Reading standard input from GMainLoop

The challenge

This time I stumbled upon a challenge: integrate handling of the standard input data (a very primitive user interaction) with the GMainLoop. I knew there must be a solution to this problem in a project like GLib. But as a busy developer I hardly ever devour entire manuals upfront with all the details. I tend to just skim through the main sections to get an idea as I prefer the RAII approach: don't touch it if you don't need it. Of course all small pieces of knowledge amass and at some point it's worth to read the manual in depth to line up with what's been learned and fill the gaps (these are quite likely huge gaps).

My real reason for handling user input in the GMainLoop was interacting with a GStreamer pipeline. This hopefully makes the story more interesting (introduces some drama). Of course there's a great gst-launch-1.0 tool which in many cases is good enough as it allows to build and run quite complex pipelines.

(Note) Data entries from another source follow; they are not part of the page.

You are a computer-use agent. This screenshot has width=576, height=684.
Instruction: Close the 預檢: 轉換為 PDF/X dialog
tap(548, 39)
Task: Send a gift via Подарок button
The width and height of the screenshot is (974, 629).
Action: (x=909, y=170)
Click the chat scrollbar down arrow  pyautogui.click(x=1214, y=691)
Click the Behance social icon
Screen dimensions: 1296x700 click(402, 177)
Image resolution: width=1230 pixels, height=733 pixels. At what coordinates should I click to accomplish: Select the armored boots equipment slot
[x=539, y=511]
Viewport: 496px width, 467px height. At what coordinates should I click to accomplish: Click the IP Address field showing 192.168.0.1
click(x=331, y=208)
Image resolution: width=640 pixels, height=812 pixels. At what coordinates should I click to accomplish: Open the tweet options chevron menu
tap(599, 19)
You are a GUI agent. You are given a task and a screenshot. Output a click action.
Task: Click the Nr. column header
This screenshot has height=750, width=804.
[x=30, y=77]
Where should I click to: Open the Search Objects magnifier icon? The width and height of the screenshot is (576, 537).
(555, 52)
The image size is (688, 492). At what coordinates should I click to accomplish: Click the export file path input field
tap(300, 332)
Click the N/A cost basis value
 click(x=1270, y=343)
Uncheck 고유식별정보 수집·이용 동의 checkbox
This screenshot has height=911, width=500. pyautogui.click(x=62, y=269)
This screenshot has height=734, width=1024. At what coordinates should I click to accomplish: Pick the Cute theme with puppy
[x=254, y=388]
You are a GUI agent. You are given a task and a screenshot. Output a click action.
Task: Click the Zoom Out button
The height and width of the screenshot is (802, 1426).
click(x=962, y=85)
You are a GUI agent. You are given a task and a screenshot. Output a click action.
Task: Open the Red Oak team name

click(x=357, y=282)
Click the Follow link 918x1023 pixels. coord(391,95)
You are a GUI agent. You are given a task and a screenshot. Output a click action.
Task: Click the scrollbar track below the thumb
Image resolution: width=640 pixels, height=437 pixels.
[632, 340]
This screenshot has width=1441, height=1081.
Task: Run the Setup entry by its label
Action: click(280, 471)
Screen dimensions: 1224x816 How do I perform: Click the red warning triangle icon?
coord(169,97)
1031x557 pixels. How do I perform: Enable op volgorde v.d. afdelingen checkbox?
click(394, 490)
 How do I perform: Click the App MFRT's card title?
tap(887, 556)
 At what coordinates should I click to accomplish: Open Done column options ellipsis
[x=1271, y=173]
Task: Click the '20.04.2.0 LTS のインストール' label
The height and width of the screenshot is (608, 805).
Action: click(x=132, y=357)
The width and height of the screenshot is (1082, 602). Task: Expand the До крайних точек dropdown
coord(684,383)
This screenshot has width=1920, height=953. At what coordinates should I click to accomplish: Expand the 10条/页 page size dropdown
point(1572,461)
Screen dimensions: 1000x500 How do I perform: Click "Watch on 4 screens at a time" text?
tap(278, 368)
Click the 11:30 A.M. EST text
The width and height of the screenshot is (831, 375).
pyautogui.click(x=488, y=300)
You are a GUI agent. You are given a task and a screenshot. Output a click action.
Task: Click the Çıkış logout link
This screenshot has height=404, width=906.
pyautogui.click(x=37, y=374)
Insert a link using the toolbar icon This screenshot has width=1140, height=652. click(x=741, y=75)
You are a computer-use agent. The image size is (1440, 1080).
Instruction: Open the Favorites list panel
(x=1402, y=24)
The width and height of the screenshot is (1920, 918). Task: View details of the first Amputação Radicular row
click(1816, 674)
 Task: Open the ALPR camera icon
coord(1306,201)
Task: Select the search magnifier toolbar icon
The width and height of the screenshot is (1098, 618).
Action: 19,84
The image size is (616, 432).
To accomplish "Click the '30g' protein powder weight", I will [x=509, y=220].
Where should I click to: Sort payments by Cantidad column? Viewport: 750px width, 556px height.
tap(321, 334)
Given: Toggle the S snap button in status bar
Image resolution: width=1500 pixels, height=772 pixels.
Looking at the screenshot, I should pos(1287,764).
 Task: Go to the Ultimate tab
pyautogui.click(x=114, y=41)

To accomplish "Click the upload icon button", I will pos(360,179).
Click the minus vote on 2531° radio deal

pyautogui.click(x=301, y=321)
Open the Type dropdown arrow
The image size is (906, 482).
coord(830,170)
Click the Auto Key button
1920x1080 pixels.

When it comes to interact with a pipeline (sending/receiving events/messages, reconfiguring the pipeline, setting element/object properties dynamically), this tool doesn't suffice. One has to write a GStreamer application.

The other remark is that as a busy developer I prefer to not reinvent the wheel just to learn something (although sometimes it's reasonable) if there's already a solution to a problem. Quite often people complicate their lives or even shoot their own foot by trying the DIY approach. In case of GStreamer they jump straight into writing a GStreamer application. It's even not that horrible when they choose Python but it's not hard enough: they use C! And even in C people are incredibly creative in making their lives miserable. Instead of using gst_pipeline_launch() they perform a copy-pasta concerto with the world creation bit by bit. Very often they would simply get away with gst-launch-1.0 if they just briefly read some documentation.

So why do I need to write a C application?

Why application at all? Can't use gst-launch-1.0 as I need to interact with the pipeline. Why not Python? Need to run it on an embedded platform and at the moment can't afford GObject introspection (additional packages to be installed). So this is how my story looks like Mr. Jeremy Kyle.


Very often code examples come with a remark that the error handling is omitted for code brevity. Fair enough if one dwells on a code snippet and tries to explain some mysterious API intricacy or some coding phenomenon. I try to follow a complementary approach: keep code snippets brief but also provide a simple but complete program that is as accurate as possible when it comes to error handling (to my best knowledge) and does something useful (at least as a proof of concept program).

Let's do it!

The source code for gmainloop-io-example.c is here. Below I'll show just the relevant excerpts.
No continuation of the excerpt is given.